The federal agencies responsible for most public land deals, the Forest Service and Bureau of Land Management (BLM), do exchanges of land with private parties, including timber companies, mining corporations, ranchers, and developers. Every year, these two agencies alone complete about 200 such transactions. The trades may involve a few small parcels, or tens of thousands of acres.
By law, agency land trades must meet two basic criteria: the two sides must get lands of equal market value, and the exchange must create a net benefit for the public— in ecological, recreational, aesthetic, or other value. But the appraisal process can be corrupted and the public interest is all too often ignored. For years, the Forest Service was trading lushly forested lands to timber companies in exchange for the cut-over, damaged land the companies had already exploited. The BLM has traded away untold thousands of acres of rich desert lands that are habitat for the desert tortoise, peninsular big horn sheep, and countless other threatened plant and animal species. Far from being the “win-win” deals expounded by the agencies and the private parties, there are devils in the details.

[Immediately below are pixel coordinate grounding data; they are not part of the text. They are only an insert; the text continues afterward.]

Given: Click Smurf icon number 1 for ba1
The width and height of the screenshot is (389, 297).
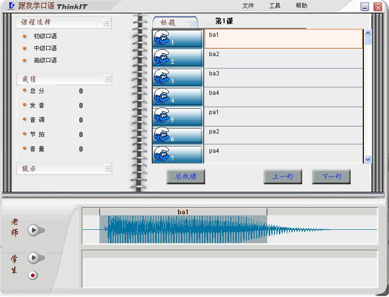Looking at the screenshot, I should tap(178, 39).
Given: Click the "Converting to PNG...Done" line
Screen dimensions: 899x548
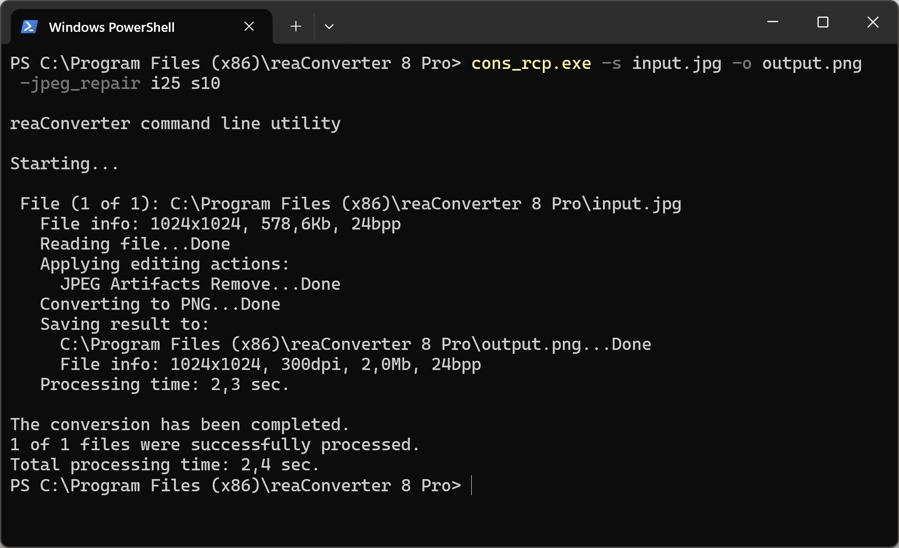Looking at the screenshot, I should tap(160, 304).
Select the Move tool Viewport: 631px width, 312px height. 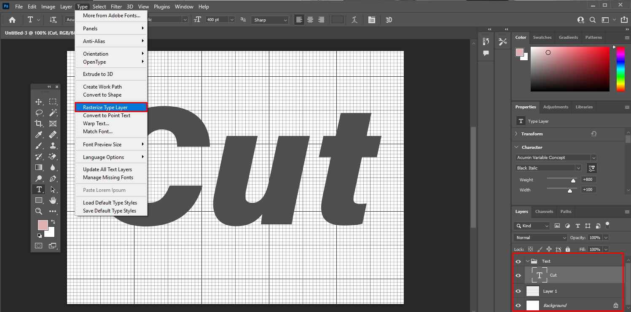click(38, 102)
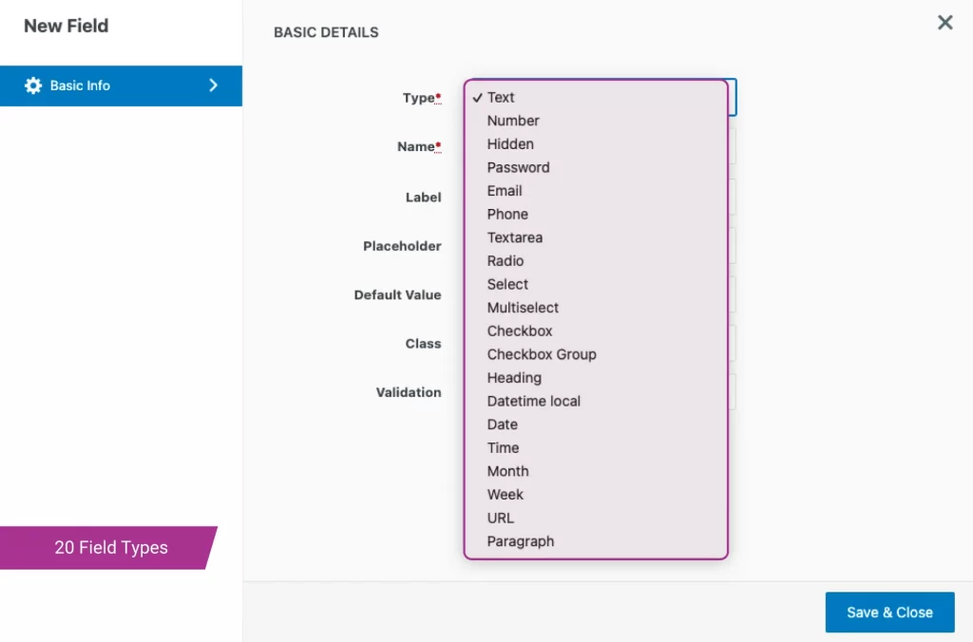Select Radio as the field type

point(506,260)

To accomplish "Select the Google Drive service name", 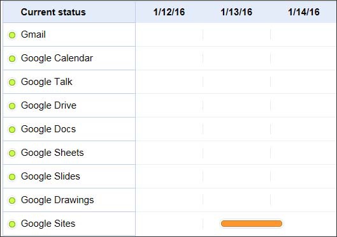I will coord(48,105).
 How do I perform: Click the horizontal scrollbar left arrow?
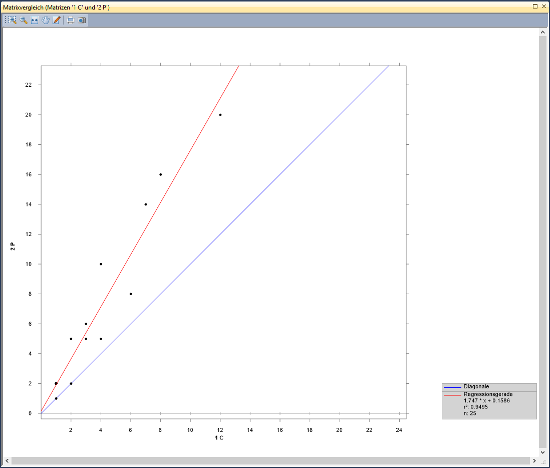pos(7,460)
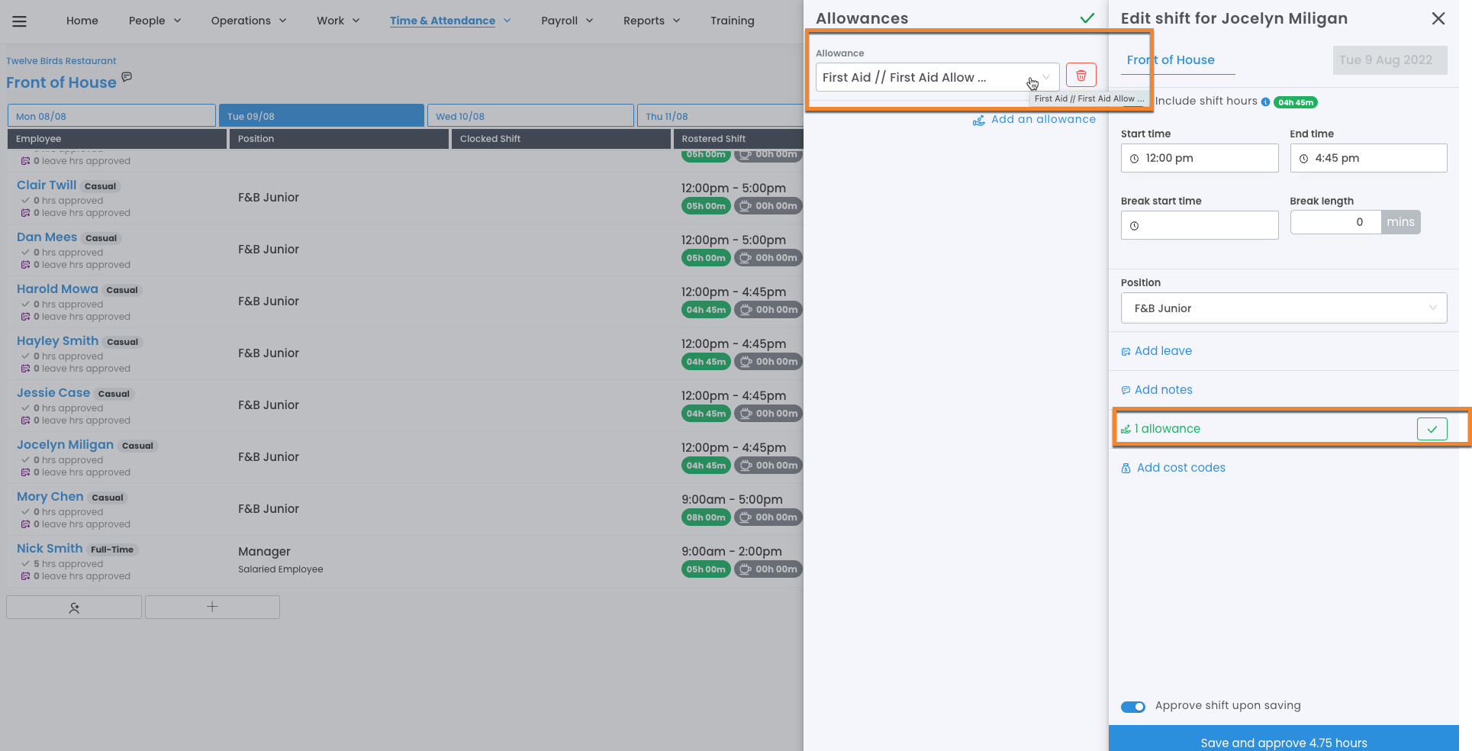The height and width of the screenshot is (751, 1472).
Task: Click Save and approve 4.75 hours
Action: (x=1284, y=742)
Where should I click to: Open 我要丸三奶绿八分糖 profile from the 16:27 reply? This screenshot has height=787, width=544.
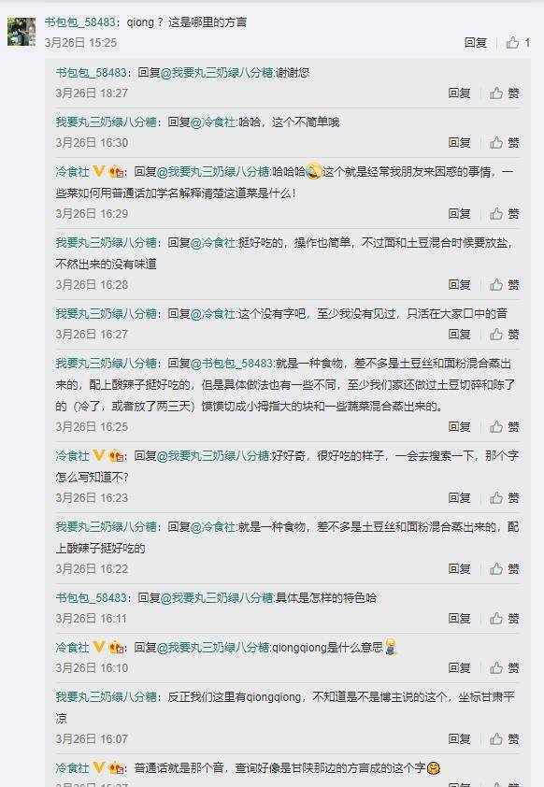click(106, 314)
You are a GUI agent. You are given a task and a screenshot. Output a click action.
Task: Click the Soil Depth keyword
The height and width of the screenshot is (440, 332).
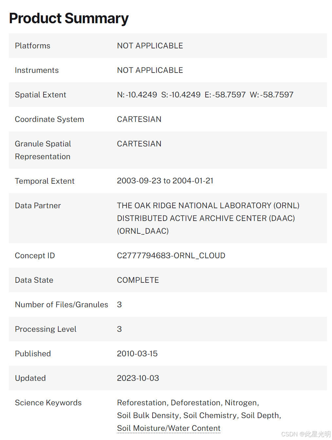pyautogui.click(x=260, y=415)
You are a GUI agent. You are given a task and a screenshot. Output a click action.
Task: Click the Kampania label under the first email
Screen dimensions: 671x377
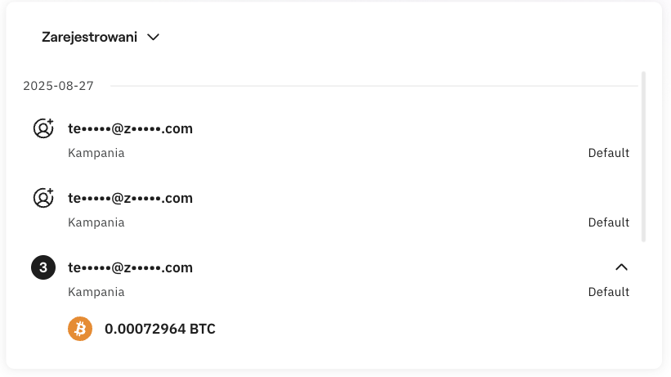click(96, 153)
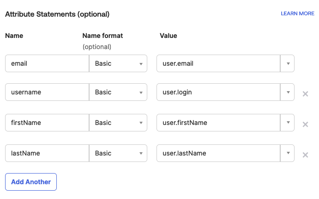
Task: Click the user.email value field
Action: click(218, 64)
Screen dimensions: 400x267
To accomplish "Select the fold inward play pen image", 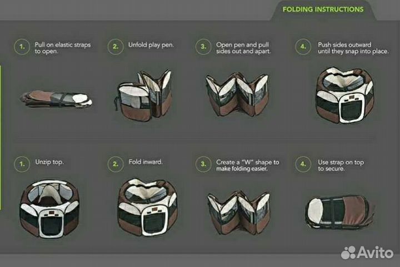I will 147,207.
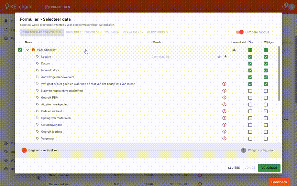
Task: Check the Wijzigen box for Orde en netheid
Action: tap(266, 111)
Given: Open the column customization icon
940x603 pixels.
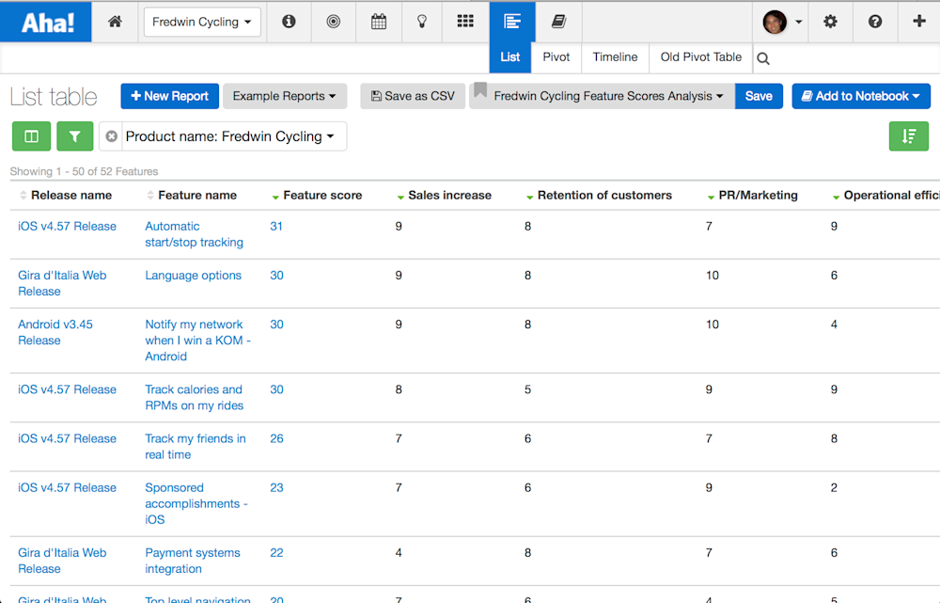Looking at the screenshot, I should (x=31, y=135).
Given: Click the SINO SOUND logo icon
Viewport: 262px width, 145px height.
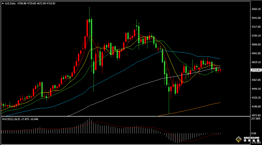Looking at the screenshot, I should 238,139.
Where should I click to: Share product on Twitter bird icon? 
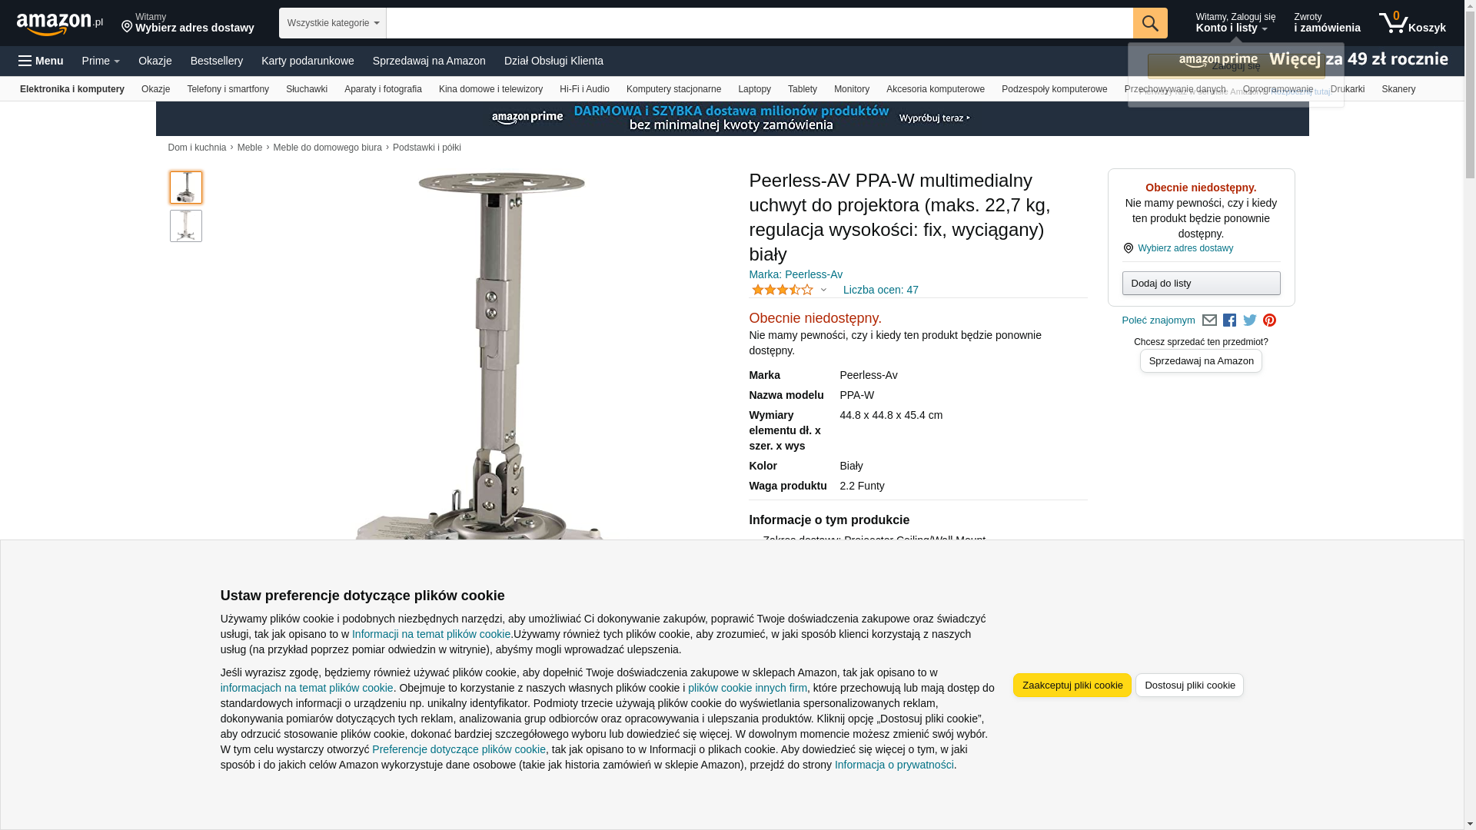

And while the land agencies sometimes break the rules, something entirely different goes on in the U.S. Congress, where members are free to wheel, deal, carve up, and give away public lands with no regulations to hinder them. Frequently, the bottom line is the direct, pragmatic opportunity to reward friends or curry political favor through the gift of public land.
At the larger scale, Congress or the Executive Branch may propose aggressive measures to dispose of public land. In the early 1980s, Reagan’s Interior Secretary, James Watt, proposed that vast tracts of public land be sold to offset the country’s deficit – an effort that was eventually abandoned thanks to widespread citizen outcry. More recently, in late 2005, anti-environmental members of Congress unsuccessfully brought out a host of schemes to sell off public lands—again using the deficit, but also post-Hurricane Katrina costs, to justify cashing out tracts in National Forests, National Parks, and other “vacant” lands of the public domain.
Western Lands Project alone is focused on the arcane yet critically important issue of public land privatization and we’ll continue to fight whatever future threats to the public domain arise.